Sirius XM (NASDAQ:SIRI) reported a strong first quarter in late April. Revenue was up 11%. Earnings were up 62%. To put it simply: Everything went about as well as expected.
But the company also left us with a few story lines to watch when it reports and discusses its second-quarter results on Tuesday, July 26, that should be more helpful in deciphering the satellite-radio service's long-term progress than the second-quarter top and bottom lines.
Let's look at three of those areas.
Is this level of subscriber growth here to stay?
In 2015, Sirius XM posted the biggest growth in subscribers since the merger of the two companies in 2007, adding 2.28 million new subscribers. Even better, that growth came in a year when new-car sales in the U.S. were slightly lower than the year before, something you'd expect to dampen subscription growth.

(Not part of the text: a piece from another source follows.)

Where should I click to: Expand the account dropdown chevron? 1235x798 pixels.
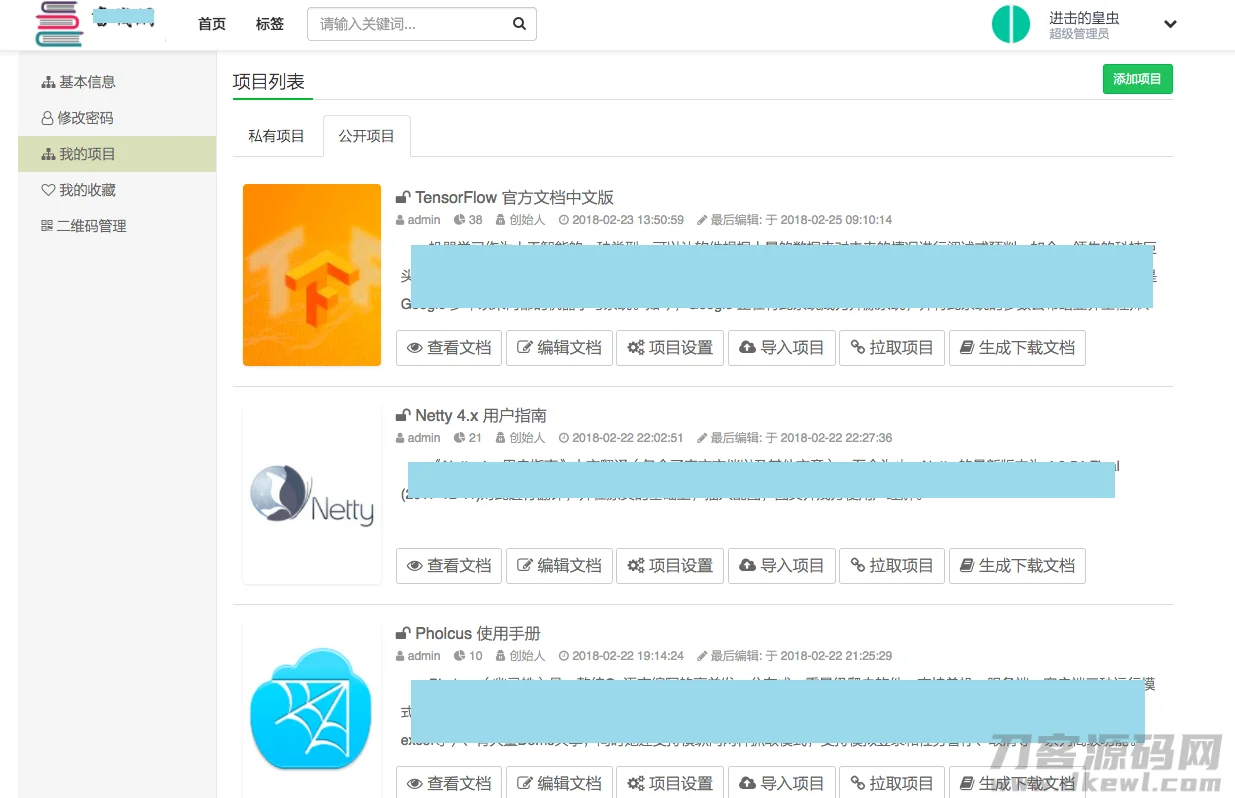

Sirius followed that up with another strong quarter of subscriber growth in Q1, up 8% over the prior year, which led executives to revise their growth forecast for the full year from 1.4 million to 1.6 million new paying customers.

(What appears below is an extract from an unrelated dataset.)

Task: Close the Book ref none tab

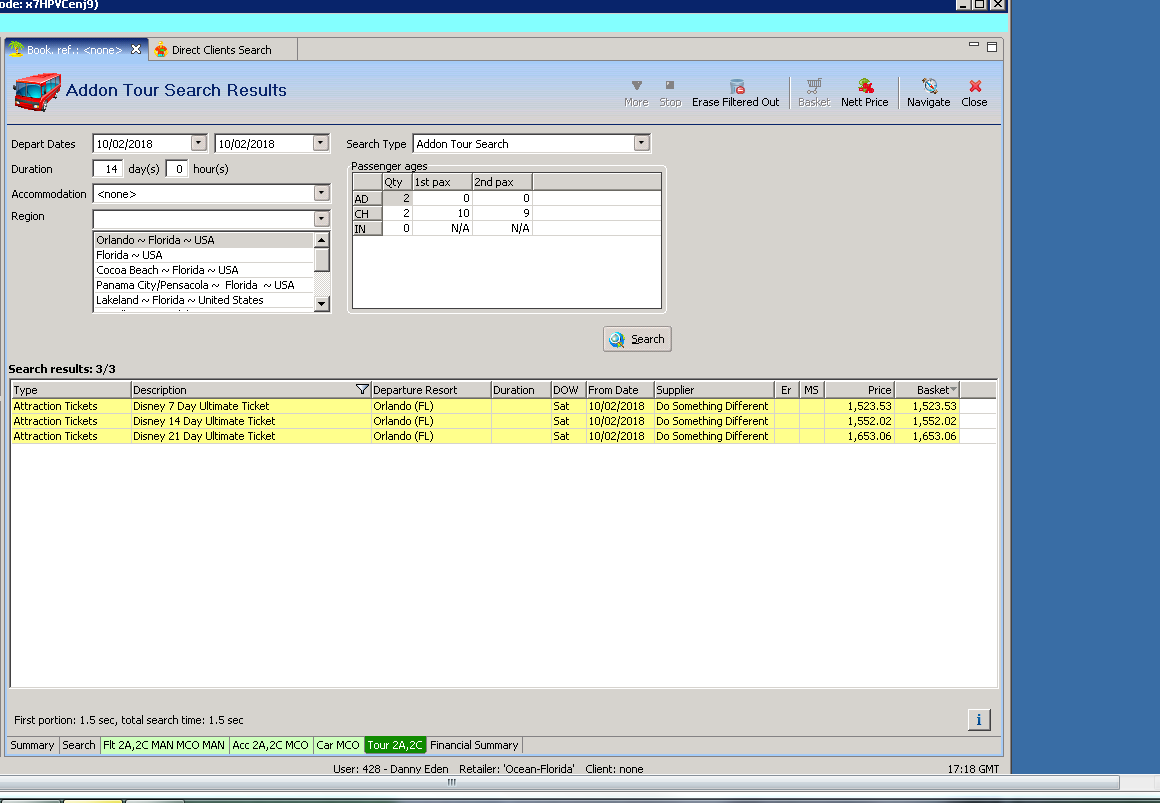Action: pyautogui.click(x=137, y=49)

This kind of growth in subscribers flies in the face of conventional wisdom that subscriptions have been poised to turn south because of streaming competition. The question is whether these kinds of numbers -- or something relatively close -- are sustainable, or if they're more of an anomaly because of some factor that's not readily apparent. With second-quarter earnings, we'll see if that growth is holding up and what execs have to say about why it is or isn't.
Progress on the used-car front
New-car sales have been a key driver of Sirius subscription growth for years. The company has been working with automakers to get its technology in more cars for years. But it's just about reached its saturation point on that front.

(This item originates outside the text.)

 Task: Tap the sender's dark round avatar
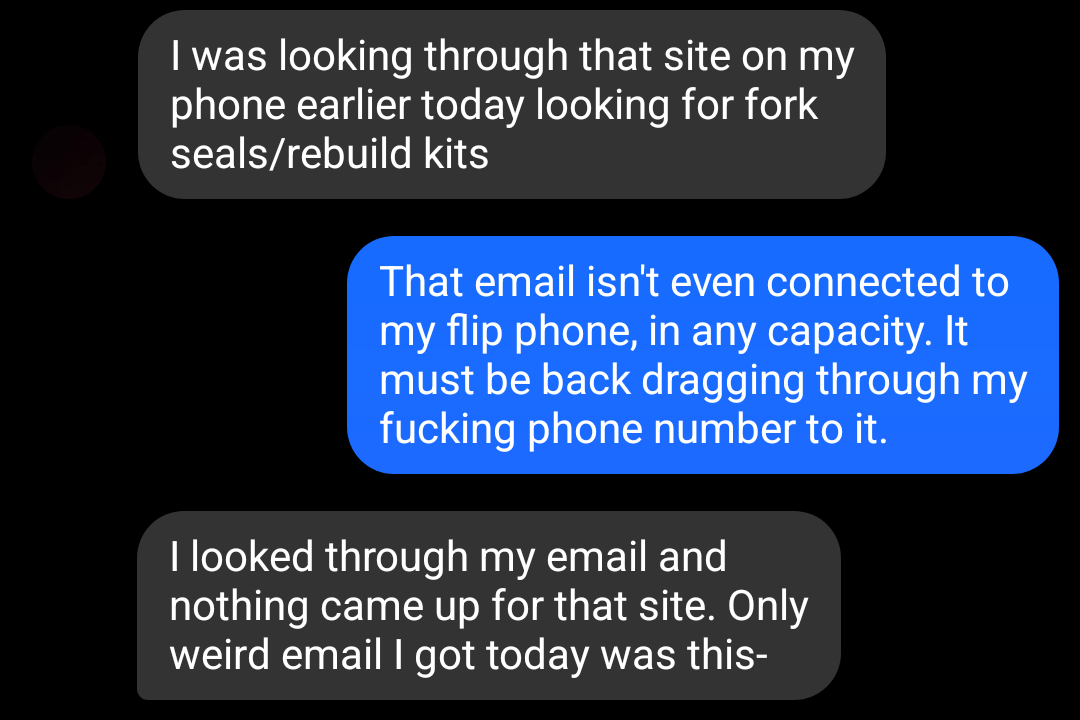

Sirius technology is now in three of every four cars and trucks that roll off the assembly line and much of that final 25% is made up of cars priced at the low end of automakers' respective lineups. Car owners looking for base-model subcompacts are a lot less likely to spring for monthly audio subscriptions, so it makes less sense for Sirius to invest its money to make sure those vehicles are satellite-ready.
Instead, it's devoting its attention to the used-car market. A lot more used cars with Sirius technology already installed are changing hands, and Sirius now sees this area as its primary driver of growth moving forward.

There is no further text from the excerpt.